PyaarKaPunchnama2Zero Stars (out of 4)

Buy the DVD at Amazon

Calling Pyaar Ka Punchnama 2 (“Postmortem of Love 2“) a comedy is false advertising. It’s impossible for a movie so hateful to be funny.

Three bros — Gogo (Karthik Aaryan), Sid (Sunny Singh), and Thakur (Omkar Kapoor) — find life in their carefree bachelor pad turned upside down by the apparent source of all evil: sexy women. Faced with female sexiness, the men become unthinking automatons, doing whatever the women say, at the expense of their own happiness.

The budding romances proceed through the same gender clichés that were tired back in the 1980s: women love shopping; they don’t like sports; they have nosy friends. Presumably the scene of several women going to the restroom together was left on the cutting room floor.

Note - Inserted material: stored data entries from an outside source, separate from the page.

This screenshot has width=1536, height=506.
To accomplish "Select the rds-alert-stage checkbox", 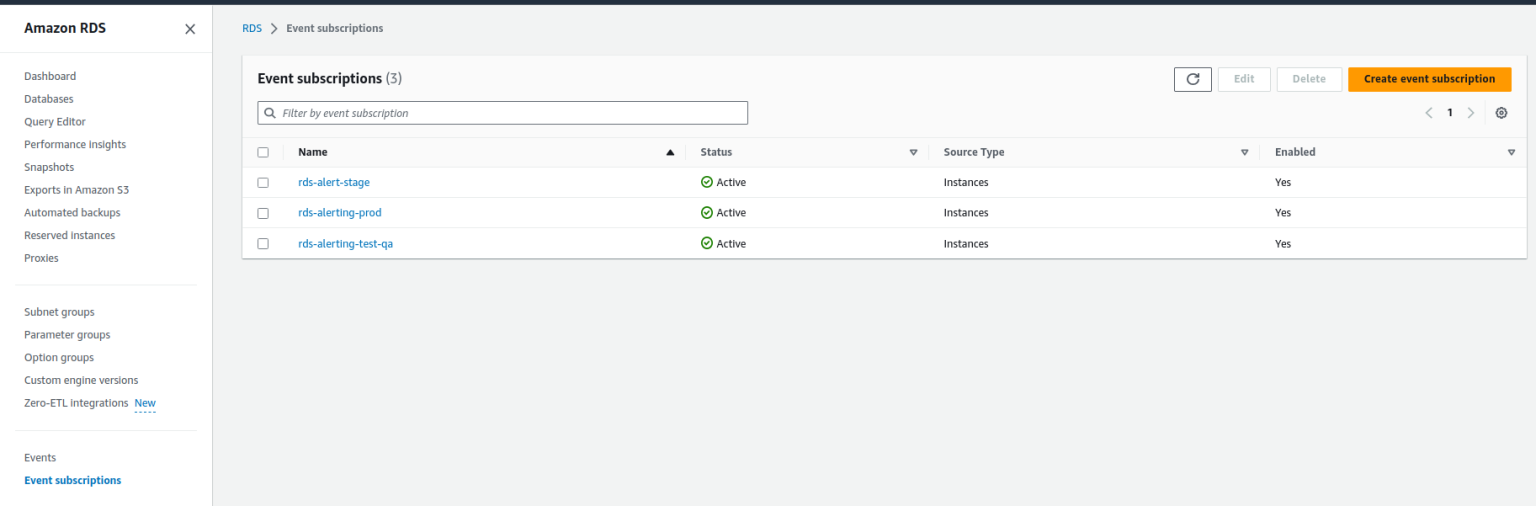I will coord(263,183).
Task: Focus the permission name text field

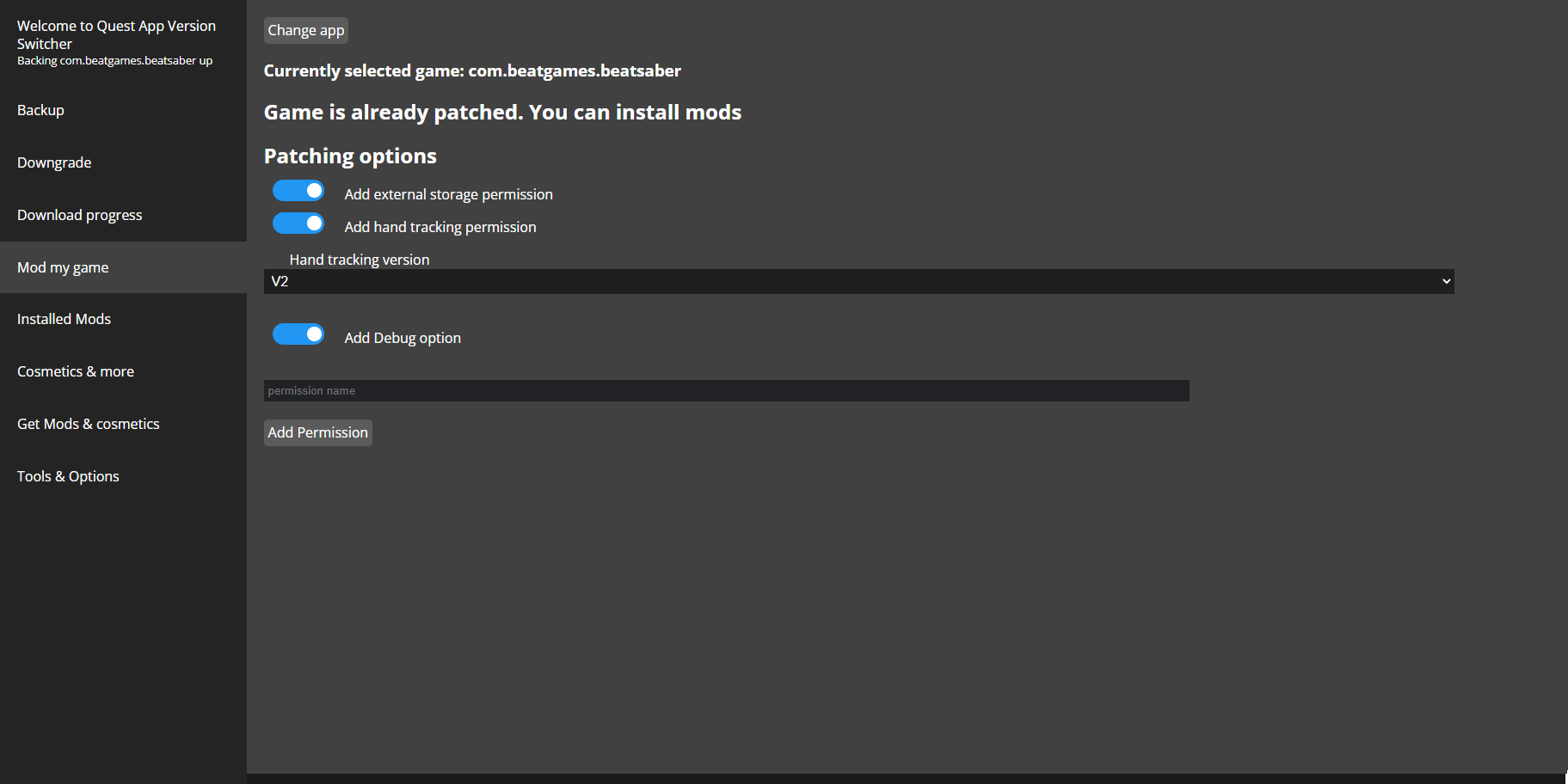Action: coord(726,391)
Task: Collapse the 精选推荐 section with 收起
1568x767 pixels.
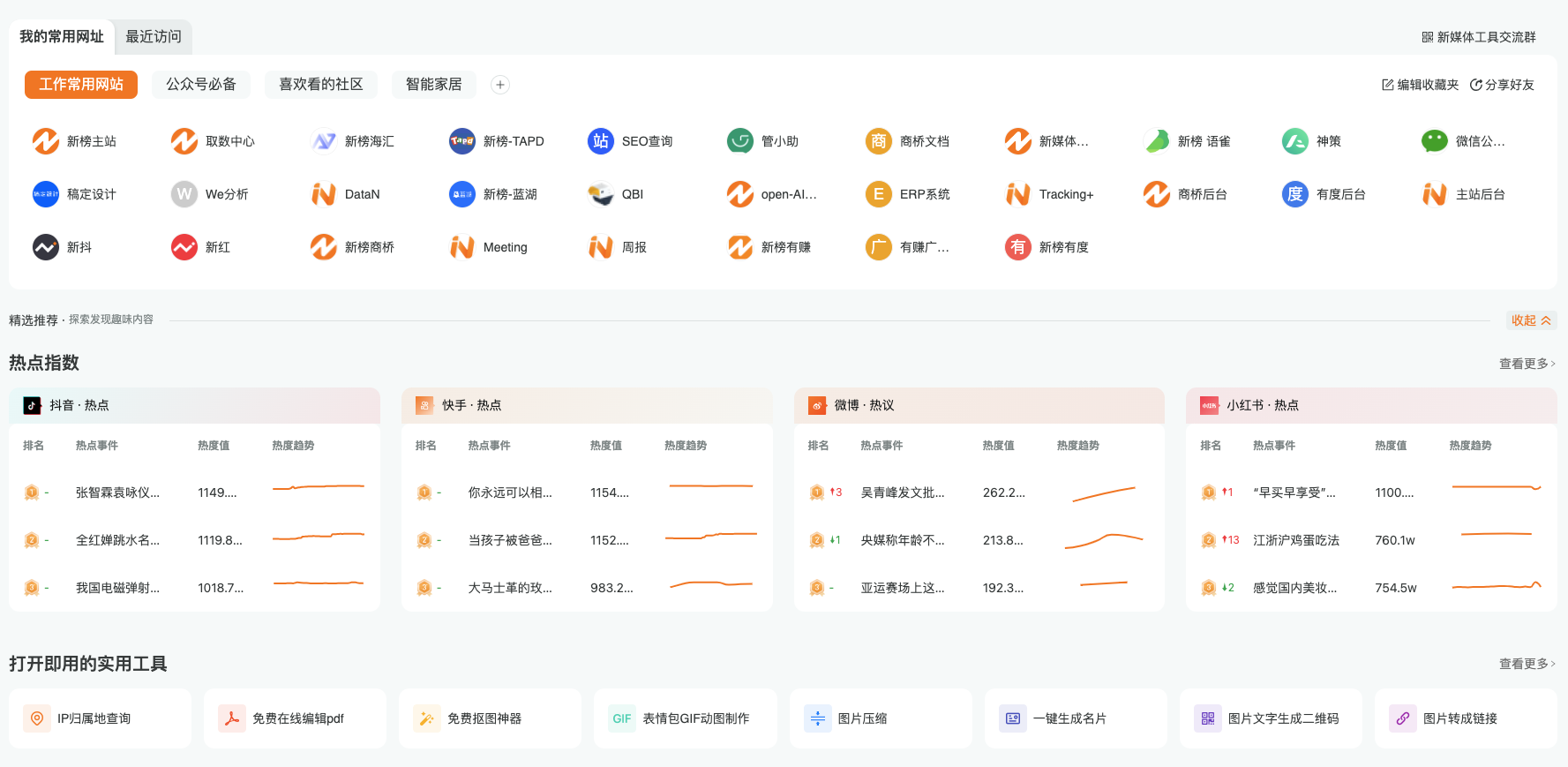Action: 1531,320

Gogo’s girlfriend, Chiku (Nushrat Barucha), is a walking stereotype. She schools a disinterested Gogo on the various shades of pink, and she talks during a televised cricket match. Sid’s girlfriend, Supriya (Sonalli Sehgall), isn’t any more modern, fearing to tell her traditional parents about their relationship.

Writer-director Luv Ranjan doesn’t know what to make of Thakur’s girlfriend, Kusum (Ishita Raj). She portrayed variously as cheap, greedy, thrifty, and extravagant. The ultimate point is that she’s money-conscious, which is a no-no in Thakur’s free-spending world. He doesn’t know how much money he spends, and he doesn’t care.

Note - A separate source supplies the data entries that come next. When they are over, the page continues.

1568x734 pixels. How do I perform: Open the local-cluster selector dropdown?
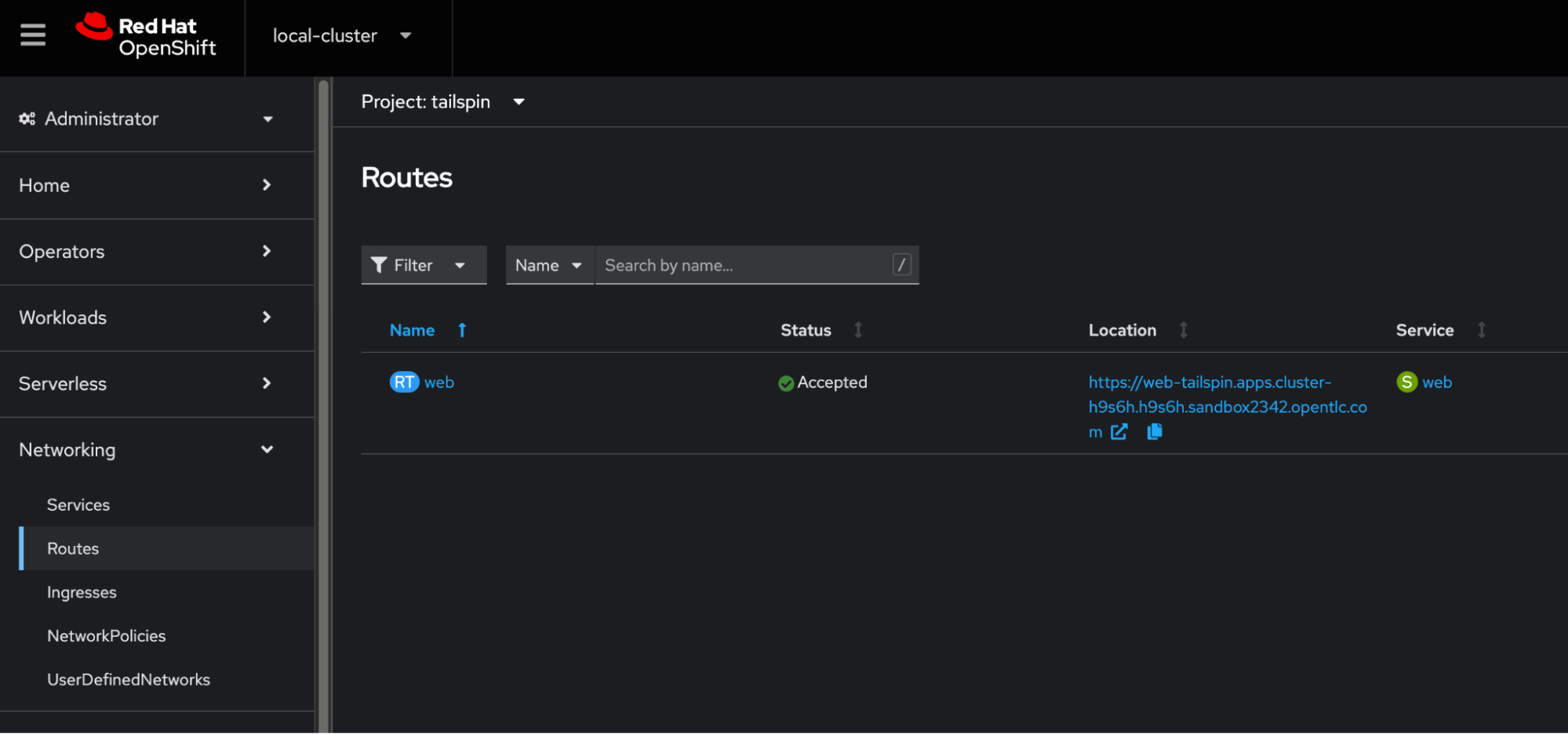(x=342, y=36)

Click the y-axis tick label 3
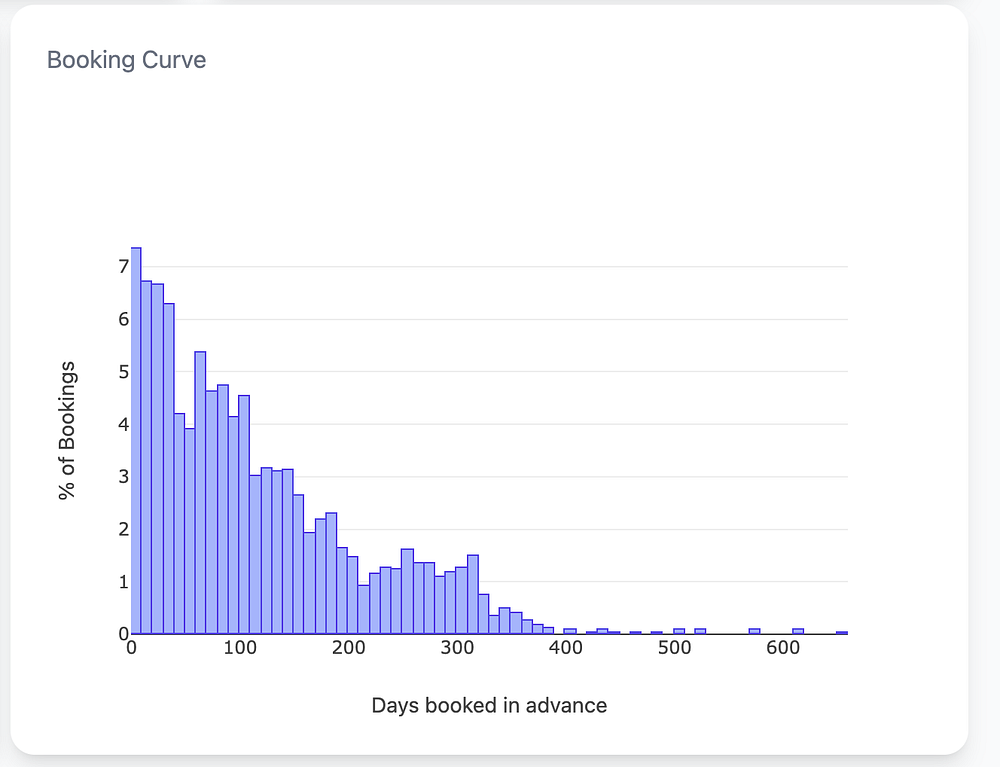[123, 477]
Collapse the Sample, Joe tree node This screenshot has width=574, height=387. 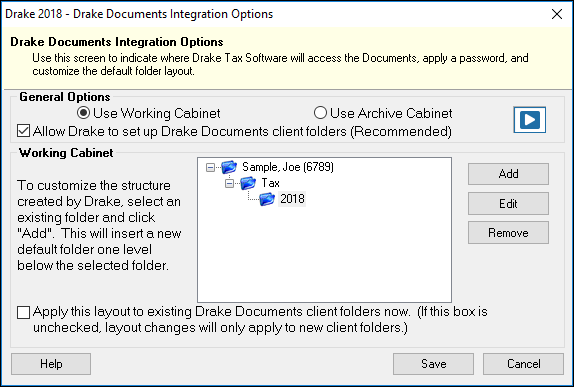210,168
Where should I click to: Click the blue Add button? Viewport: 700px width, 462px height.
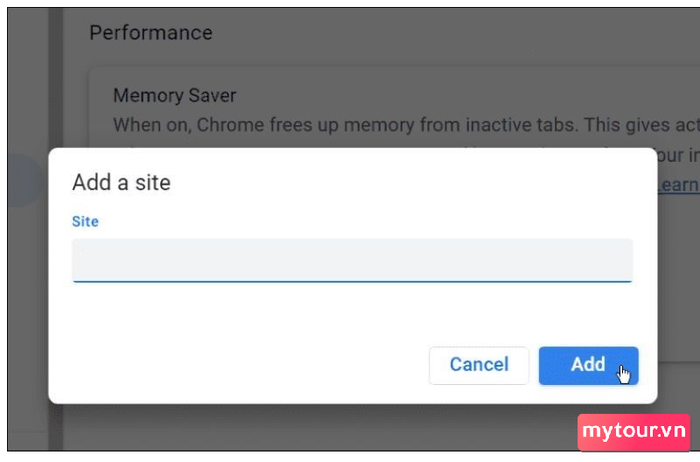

All of the women’s flaws are revealed after only a few dates, so why do the men stay with them? The promise of sex. None of the women makes a promise so explicitly, but that’s presumably why the men to stick around, despite their misery.

The thing is, only Thakur and Kusum have sex regularly. Gogo and Sid wait around to collect on their promise for a year-and-a-half before realizing that, perhaps, their relationships aren’t worth it. These guys are complete idiots.

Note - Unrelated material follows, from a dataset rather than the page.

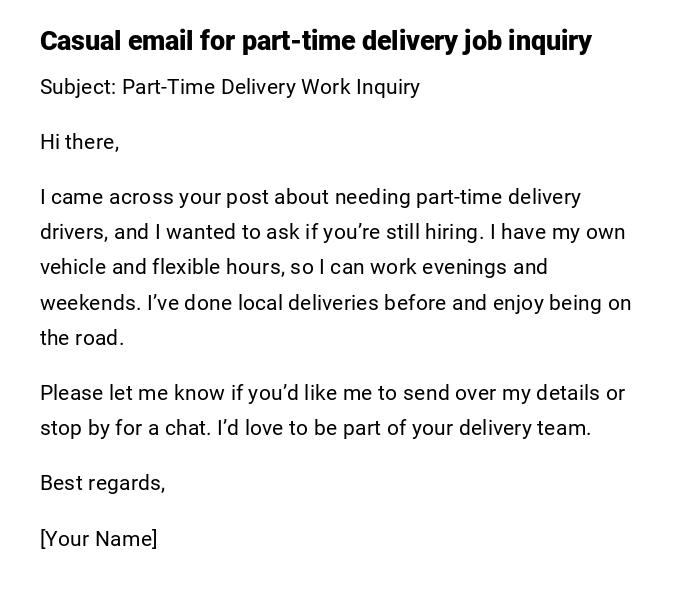
Task: Click the line starting "I came across your post"
Action: pos(310,197)
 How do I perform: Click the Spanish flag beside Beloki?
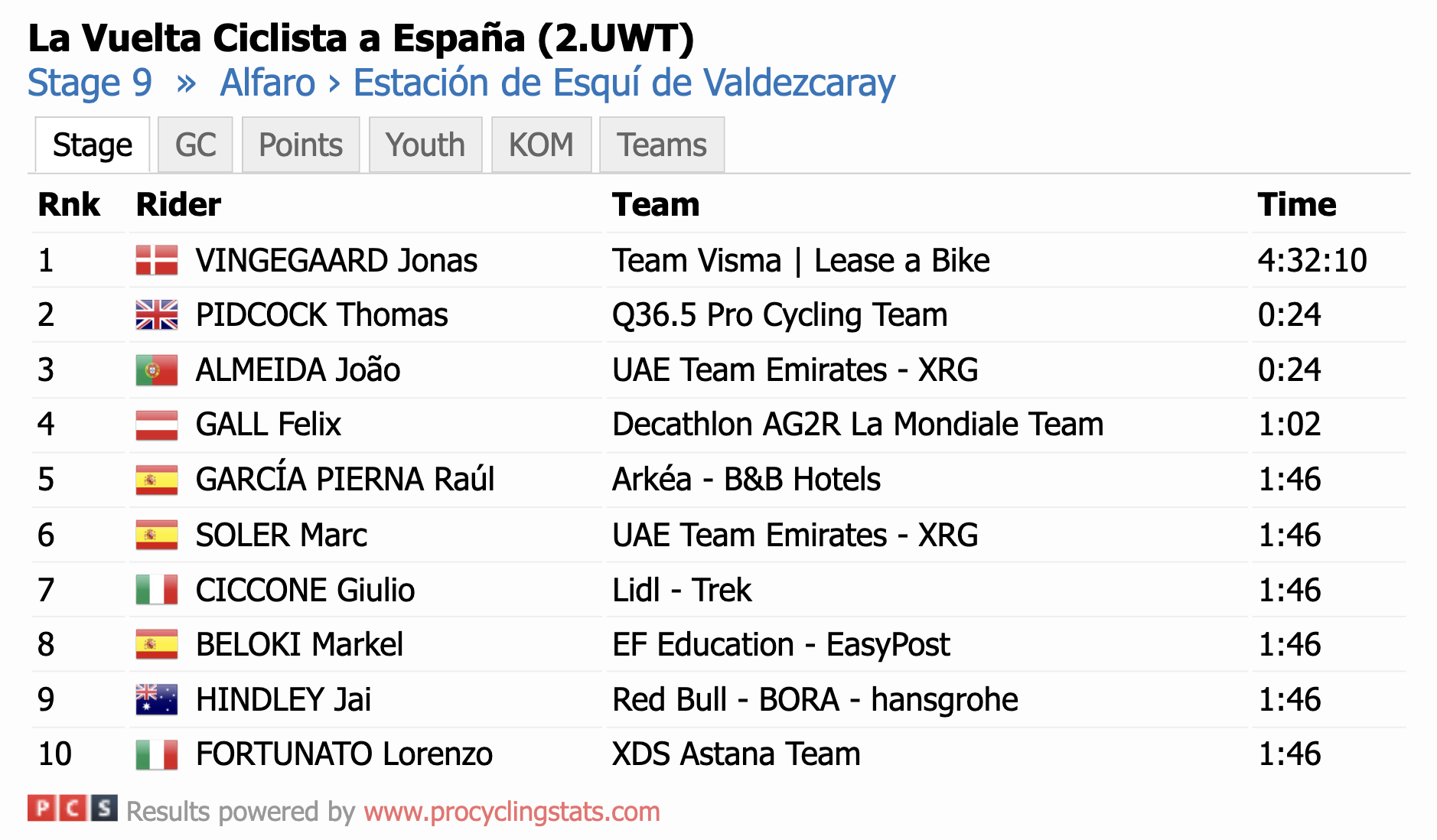coord(156,644)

Further, not one of these guys is willing to take any responsibility for his part in these messy relationships. No one is holding a gun to their heads, making them date these women. It’s a choice. Yet the movie never assigns them any guilt.

To do so would mean that men can be flawed, which is not possible in Ranjan’s narrative. Women are the ones who are wrong, except for mothers –mothers who live and die for their sons’ happiness and love them unconditionally. If only these guys could have sex with their mothers…

When the guys finally decide to end their romances is when things get really nasty, and this orgy of hatefulness constitutes the whole of the film’s third act. Gogo is comparatively kind, only going so far as to trick Chiku into thinking he loves her before revealing that he’s been secretly recording her conversations to use against her.

Thakur mounts his high horse after Kusum suggests that he save some money and develop a plan before quitting his lucrative job to “start a website.” He takes her suggestion as a treasonous lack of support, ignoring the fact that his current job pays all the rent for the guys’ bachelor pad. Have fun living on the street with your bros, dumbass.

The darkest of the breakups is between Sid and Supriya, which is a shame since Sid is the only one of the three guys who isn’t nauseatingly smarmy. Supriya spends the night with Sid after confessing her intention to marry him. The next morning, her father — whom she fears — shows up at Sid’s door accompanied by the police.

At the station, Supriya’s father asserts that the guys drugged his daughter in order to keep her overnight, and Supriya doesn’t contradict him. Sid protests to a cop, “But she came of her own free will!” The cop replies, “No girl tells the truth here.”

How many times have those very phrases been used to discredit rape victims, to blame them for their own violation? How many times have Indian police turned away victims because they believed the women deserved it? Now, Ranjan uses the same language in a comedy film to give a spineless twerp a reason to finally dump a woman he was never going to be able to marry anyway. What a man!

If victim-blaming wasn’t bad enough, Ranjan makes a joke out of drunk driving. One of Chiku’s friends wants to drive after a night of partying, and Gogo doesn’t stop her for fear of jeopardizing his hypothetical chance of someday sleeping with Chiku. The next day, Chiku laughs about how lucky they were not to get in an accident, given how drunk her friend was. Thakur gets mad because Gogo never lets him drive the car, even when he’s sober.

Hilarious. Just hilarious. The lack of humanity in Pyaar Ka Punchnama 2 is stunning.